Perhaps the greatest relaxation technique ever invented. Fishing, esp. fly fishing (read A River Runs Through It if you want to know why bait fishing is evil) is good for your soul. You don't even necessarily have to catch anything to reap the intangible benifits of a day on the river. For me, personally, a day fishing is really conducive to creativity in the evening. Some of my best poems came after a day basking in the sun and the water and the life that is all around you when you are out there on the river.

Give a man a fish, and feed him for a day.
Teach a man how to fish,
and give him something to do while starving to death.

--the proverbial wise man.

I was out fishing one day and getting a few bites here and there when a broken down piece of crap car, an oldsmobile somethingorother came hobbling in to the woods by my fishing hole. It is not a secret place at all and I do not care if others fish it but there is something sacred about fishing. Fishing takes patience and usually anyone who has patience is also respectful, it is the way of the outdoors maybe. Out of this car ambled three youths, two overweight guys with long, tangled-hair, pants slung low, and t-shirts that looked a little small. With them was a young "lady" with short hair, big clothes, and no makeup. She was a plain sort of girl with apparently all of her good qualities hidden from the light of this clear day. I was kinda confused because if the guys switched styles with the girl, I think they all would have looked a little better. Now I am no slave to fashion or anything and judging them on this first appearance would be shallower than I normally think I am.

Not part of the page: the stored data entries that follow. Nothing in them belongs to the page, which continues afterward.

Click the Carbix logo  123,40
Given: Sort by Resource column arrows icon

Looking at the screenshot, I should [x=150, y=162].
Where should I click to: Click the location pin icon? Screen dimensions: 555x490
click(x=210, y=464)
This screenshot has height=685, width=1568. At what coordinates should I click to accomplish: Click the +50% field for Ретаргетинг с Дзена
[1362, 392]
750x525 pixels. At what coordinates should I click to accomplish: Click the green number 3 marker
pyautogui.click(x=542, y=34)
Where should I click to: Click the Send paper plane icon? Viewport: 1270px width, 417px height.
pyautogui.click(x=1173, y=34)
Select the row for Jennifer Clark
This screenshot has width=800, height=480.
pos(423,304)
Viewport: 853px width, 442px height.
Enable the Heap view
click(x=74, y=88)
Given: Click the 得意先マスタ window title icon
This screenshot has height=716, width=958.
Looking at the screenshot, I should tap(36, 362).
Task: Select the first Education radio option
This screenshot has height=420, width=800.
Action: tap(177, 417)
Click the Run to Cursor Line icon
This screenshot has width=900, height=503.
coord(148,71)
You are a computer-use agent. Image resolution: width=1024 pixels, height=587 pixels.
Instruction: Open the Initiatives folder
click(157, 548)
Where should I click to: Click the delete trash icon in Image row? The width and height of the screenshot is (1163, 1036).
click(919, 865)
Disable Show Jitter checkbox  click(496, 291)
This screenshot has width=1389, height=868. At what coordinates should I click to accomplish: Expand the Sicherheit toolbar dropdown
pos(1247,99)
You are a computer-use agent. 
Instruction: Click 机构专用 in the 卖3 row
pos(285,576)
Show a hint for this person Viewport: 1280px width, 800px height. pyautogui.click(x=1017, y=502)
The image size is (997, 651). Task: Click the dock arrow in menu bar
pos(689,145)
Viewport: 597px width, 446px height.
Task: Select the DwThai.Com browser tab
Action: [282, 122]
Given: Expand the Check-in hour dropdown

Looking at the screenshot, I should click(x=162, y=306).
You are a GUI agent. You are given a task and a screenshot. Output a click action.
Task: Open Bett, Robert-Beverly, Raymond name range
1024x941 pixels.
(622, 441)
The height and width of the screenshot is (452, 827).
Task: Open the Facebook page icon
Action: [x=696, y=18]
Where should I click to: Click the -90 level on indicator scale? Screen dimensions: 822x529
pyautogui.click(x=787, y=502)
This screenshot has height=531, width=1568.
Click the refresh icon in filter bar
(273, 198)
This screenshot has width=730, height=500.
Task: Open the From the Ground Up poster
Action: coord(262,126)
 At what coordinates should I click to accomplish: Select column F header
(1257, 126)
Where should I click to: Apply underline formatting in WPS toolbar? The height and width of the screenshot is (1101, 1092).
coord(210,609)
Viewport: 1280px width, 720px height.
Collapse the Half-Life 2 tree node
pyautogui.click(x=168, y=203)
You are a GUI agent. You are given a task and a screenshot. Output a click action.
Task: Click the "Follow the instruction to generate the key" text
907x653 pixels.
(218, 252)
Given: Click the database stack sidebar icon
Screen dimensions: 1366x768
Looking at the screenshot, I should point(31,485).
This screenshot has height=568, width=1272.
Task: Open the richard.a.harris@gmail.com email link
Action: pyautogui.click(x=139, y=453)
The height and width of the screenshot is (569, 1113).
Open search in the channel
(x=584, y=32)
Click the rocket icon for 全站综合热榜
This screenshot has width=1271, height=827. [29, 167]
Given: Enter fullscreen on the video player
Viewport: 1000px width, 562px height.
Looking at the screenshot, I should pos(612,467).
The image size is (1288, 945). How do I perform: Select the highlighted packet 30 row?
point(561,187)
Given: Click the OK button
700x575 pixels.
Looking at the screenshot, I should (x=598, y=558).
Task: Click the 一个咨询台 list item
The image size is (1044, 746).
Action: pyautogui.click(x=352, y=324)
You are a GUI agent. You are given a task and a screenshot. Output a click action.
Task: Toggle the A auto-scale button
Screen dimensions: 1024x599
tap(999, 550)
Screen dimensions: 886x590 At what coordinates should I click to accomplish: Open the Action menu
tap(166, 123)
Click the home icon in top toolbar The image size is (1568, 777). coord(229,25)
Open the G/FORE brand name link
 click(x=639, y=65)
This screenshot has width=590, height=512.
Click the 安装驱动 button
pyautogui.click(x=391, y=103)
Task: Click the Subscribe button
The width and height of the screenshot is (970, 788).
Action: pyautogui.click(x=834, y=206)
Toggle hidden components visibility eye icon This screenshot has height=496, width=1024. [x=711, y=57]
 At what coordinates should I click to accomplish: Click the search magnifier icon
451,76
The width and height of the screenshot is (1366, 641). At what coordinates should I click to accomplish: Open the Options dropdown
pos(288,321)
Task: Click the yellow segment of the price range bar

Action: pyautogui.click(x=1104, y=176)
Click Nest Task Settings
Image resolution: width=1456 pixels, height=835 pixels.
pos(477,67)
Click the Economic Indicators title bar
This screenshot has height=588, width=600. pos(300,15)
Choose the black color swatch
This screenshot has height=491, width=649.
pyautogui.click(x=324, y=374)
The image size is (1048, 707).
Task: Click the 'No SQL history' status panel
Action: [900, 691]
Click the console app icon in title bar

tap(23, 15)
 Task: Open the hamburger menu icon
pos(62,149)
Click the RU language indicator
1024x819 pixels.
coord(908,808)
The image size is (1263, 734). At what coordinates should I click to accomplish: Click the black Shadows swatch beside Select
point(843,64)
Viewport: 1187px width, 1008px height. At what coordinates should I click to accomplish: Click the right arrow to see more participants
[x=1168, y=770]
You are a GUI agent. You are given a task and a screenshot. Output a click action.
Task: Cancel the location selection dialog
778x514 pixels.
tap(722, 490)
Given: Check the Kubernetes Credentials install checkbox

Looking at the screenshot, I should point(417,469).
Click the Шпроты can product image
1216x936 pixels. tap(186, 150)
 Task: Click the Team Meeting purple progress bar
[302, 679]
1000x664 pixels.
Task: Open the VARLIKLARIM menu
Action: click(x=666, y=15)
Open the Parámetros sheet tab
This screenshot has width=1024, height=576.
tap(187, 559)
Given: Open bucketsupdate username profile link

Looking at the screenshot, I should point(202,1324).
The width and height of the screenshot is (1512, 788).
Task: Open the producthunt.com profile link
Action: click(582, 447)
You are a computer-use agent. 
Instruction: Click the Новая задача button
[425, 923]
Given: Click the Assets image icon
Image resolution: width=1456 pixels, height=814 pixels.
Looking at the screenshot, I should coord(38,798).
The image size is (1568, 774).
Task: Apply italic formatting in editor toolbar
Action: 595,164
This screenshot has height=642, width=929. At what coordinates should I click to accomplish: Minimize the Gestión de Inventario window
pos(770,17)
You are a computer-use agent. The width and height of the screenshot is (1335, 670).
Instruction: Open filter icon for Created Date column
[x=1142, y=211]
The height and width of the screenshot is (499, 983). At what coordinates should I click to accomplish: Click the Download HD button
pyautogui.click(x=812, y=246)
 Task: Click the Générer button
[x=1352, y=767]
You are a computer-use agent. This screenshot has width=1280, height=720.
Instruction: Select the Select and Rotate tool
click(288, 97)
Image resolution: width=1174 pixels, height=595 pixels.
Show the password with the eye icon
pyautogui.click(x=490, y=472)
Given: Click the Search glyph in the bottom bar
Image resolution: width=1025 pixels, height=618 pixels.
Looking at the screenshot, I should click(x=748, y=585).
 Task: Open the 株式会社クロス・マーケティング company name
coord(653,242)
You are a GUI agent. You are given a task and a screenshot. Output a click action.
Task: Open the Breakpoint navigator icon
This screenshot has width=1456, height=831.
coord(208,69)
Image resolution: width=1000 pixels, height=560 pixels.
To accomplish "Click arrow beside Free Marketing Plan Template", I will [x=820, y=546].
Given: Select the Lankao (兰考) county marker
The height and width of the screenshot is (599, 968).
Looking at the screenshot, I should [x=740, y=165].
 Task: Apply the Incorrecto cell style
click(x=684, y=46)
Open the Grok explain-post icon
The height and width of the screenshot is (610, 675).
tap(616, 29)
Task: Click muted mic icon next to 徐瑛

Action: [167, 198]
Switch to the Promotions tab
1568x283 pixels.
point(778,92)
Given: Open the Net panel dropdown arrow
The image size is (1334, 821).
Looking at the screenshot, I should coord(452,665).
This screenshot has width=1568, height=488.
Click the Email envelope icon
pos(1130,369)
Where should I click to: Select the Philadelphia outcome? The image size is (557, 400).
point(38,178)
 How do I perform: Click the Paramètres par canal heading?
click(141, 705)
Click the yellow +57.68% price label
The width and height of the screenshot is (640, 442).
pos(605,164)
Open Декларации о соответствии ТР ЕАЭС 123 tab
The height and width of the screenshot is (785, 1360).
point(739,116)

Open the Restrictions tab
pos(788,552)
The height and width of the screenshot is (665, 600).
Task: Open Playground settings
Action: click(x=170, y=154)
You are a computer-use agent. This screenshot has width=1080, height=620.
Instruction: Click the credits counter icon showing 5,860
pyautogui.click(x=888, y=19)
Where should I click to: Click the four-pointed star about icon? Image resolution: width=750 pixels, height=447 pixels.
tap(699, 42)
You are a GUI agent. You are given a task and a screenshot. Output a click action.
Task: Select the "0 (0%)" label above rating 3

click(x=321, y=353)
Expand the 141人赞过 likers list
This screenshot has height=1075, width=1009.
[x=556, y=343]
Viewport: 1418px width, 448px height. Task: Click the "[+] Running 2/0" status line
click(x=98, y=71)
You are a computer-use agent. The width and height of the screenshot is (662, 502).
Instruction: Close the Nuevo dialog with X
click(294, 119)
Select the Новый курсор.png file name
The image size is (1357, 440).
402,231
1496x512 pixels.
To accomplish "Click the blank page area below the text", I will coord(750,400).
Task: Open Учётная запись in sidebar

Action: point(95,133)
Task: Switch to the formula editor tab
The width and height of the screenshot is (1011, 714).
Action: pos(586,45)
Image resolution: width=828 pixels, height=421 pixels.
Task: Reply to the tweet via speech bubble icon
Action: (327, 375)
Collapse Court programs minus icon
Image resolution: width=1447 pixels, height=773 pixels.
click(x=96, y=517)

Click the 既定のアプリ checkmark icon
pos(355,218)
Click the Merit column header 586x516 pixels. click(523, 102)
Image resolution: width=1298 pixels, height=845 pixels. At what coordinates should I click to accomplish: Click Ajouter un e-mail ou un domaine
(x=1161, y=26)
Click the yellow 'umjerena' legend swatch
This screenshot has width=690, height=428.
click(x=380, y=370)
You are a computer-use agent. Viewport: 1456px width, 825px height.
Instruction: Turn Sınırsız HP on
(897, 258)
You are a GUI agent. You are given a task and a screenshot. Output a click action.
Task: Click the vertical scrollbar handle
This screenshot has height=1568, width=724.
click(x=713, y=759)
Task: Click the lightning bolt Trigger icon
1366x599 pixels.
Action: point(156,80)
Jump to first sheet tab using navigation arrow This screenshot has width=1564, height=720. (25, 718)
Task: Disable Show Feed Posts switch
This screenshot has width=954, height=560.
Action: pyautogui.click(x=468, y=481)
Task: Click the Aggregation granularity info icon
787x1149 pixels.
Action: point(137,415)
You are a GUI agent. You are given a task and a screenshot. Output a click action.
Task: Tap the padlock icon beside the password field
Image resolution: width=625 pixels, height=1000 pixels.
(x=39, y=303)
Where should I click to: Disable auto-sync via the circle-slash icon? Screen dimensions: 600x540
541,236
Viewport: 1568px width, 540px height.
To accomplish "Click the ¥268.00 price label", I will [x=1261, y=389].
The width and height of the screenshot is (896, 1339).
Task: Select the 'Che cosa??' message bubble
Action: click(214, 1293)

Where they lost me was with all the yelling, the fake and really dumb laughter, and the cheap beer with no chips or anything to nibble on.

I gave them the obligatory howdy nod which is common with outdoorsmen and they replied with a "wave" and a nod. "Catchin anything"? Maybe they were fishermen after all. It was clear they were not real experienced woodsmen. I am sure the only time they slept the under the stars was when they got locked out of their house because they were late getting home and even then they probably slept on a porch swing or something. With a wave, a nod and more speaking and with nothing to nibble on to boot, they moved their queer little operation just upstream from my spot. Anyway, I went on fishing and the youths came nosing around to see what I was doing. I was sitting on my gray flannel shirt folded on a small tree branch that ran along the ground and it had a kind of give to it, so I was doing a little bounce as I fished. "Cool setup" the less offensive of the three said while checking me out. The other guy decided to sit on his cheap 7-11 cooler with three old Milwaukee lite beers in it and smashed it all to little pieces and of course now the cooler is going to be part of the fishing hole landscape for 50-60 years. I am always amazed at how many pieces low-density polystyrene can break into. The young lady was going to fish, she looked like she new what she was doing because she was winding fishing line from a spool onto a fresh out-of-the-box Zebco 320 stratocaster. She was using the two fingered, redneck hold on the beer can while trying to load the line on the reel. Only the most experienced fishing people even attempt to thread line while holding a beer, tying the hook will be the test that separates the men from the boys. She had decent hair and that distinguished her from the two blobs she was with. Even though she spilled the beer a bit, I could have some compassion for her due to the complete and irritating lamness of her companions. The bigger of the two guys emptied his beer and his bladder at the same time and in the same stream where I was fishing. Then he threw the can in the water, I almost coughed up a lung. It was clear I was not going to catch any fish at this spot for a while, but I decided I would stay to see them fall in or get hurt somehow. It was a damn nice day and I could tell these kids would be leaving soon.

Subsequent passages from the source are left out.